SEWA Rural
- Established: 11 June 1980 (45 years ago)
- Legal status: trust
- Aim: improve the health of people in the rural and tribal areas of Jhagadia
- Country: India
- Website: sewarural.org

= SEWA Rural =

Indian non-governmental organization

The Society for Education Welfare and Action-Rural (SEWA Rural) is a volunteer, development-oriented institution founded in 1980 to improve the health of people in the rural and tribal areas of Jhagadia in South Gujarat. The founders included Anil Desai, a surgeon; Lata Desai, a paediatrician; and Bankim Sheth, a science graduate.

SEWA Rural's 100-bed hospital in Jhagadia provides round-the-clock OPD and indoor and emergency services. The hospitals see approximately 70,000 outpatients and 12,000 inpatients every year and perform on average 2800 deliveries and 5000 surgeries.
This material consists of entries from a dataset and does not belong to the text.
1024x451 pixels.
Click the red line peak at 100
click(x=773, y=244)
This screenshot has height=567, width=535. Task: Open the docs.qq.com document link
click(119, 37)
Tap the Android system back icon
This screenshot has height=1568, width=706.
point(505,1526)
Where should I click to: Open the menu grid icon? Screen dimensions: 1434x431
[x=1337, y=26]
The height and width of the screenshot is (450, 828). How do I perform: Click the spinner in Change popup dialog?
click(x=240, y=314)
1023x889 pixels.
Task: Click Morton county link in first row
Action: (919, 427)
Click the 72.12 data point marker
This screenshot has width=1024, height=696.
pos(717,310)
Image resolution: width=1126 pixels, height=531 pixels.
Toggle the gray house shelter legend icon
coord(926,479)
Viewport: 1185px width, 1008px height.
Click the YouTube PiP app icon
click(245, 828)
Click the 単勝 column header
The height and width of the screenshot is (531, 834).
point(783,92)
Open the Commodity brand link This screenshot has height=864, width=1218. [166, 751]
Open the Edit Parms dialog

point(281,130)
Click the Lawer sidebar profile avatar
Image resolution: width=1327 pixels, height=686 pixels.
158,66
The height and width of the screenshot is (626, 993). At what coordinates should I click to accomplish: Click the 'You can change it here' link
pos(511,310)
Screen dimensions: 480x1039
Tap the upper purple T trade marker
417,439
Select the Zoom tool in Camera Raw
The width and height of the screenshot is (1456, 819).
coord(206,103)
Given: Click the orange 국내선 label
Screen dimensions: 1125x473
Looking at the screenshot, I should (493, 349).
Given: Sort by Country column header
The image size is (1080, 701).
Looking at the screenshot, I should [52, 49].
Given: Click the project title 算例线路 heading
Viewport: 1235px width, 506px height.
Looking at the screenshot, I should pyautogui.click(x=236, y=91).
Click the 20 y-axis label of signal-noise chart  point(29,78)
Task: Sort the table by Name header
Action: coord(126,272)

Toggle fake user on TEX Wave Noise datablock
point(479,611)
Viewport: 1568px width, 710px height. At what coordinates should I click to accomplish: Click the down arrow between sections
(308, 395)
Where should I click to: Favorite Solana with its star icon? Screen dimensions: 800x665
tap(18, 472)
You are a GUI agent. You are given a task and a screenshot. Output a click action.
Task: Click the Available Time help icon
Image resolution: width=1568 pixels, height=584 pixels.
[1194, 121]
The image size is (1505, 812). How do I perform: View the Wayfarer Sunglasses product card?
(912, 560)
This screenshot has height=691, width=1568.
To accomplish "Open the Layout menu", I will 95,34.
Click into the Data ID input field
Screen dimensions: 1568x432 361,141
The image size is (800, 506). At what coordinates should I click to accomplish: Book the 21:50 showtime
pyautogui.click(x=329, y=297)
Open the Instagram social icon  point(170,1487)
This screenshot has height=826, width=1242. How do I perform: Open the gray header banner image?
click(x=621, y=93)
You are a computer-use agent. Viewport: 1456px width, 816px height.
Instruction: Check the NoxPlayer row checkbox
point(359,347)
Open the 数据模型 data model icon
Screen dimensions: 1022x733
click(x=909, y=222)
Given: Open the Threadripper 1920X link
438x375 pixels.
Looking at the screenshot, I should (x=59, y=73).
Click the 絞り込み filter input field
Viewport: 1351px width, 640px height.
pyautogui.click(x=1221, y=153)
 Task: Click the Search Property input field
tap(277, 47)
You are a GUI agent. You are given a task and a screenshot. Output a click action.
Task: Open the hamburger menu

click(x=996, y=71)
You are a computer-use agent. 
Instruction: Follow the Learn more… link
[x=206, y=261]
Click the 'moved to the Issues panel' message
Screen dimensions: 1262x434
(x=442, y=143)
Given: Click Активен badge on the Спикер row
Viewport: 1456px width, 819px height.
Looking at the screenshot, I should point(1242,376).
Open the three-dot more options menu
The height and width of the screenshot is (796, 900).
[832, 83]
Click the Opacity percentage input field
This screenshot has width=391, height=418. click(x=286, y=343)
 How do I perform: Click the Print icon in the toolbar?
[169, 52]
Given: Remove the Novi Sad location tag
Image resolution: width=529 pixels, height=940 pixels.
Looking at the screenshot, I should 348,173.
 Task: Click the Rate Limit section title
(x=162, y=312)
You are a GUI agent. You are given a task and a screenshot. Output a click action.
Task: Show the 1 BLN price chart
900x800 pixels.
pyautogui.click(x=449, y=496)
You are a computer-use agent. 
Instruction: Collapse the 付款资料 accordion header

SEWA Rural also works in as many as 600 villages with the state government in healthcare and community health services, carrying out research and providing vocational training to the local residents, especially members of the tribal community. As many as 200 young people are trained in the Vivekananda Gramin Tekniki Kendra every year.

SEWA Rural has received awards from various institutions, including the World Health Organization (WHO) and the state government.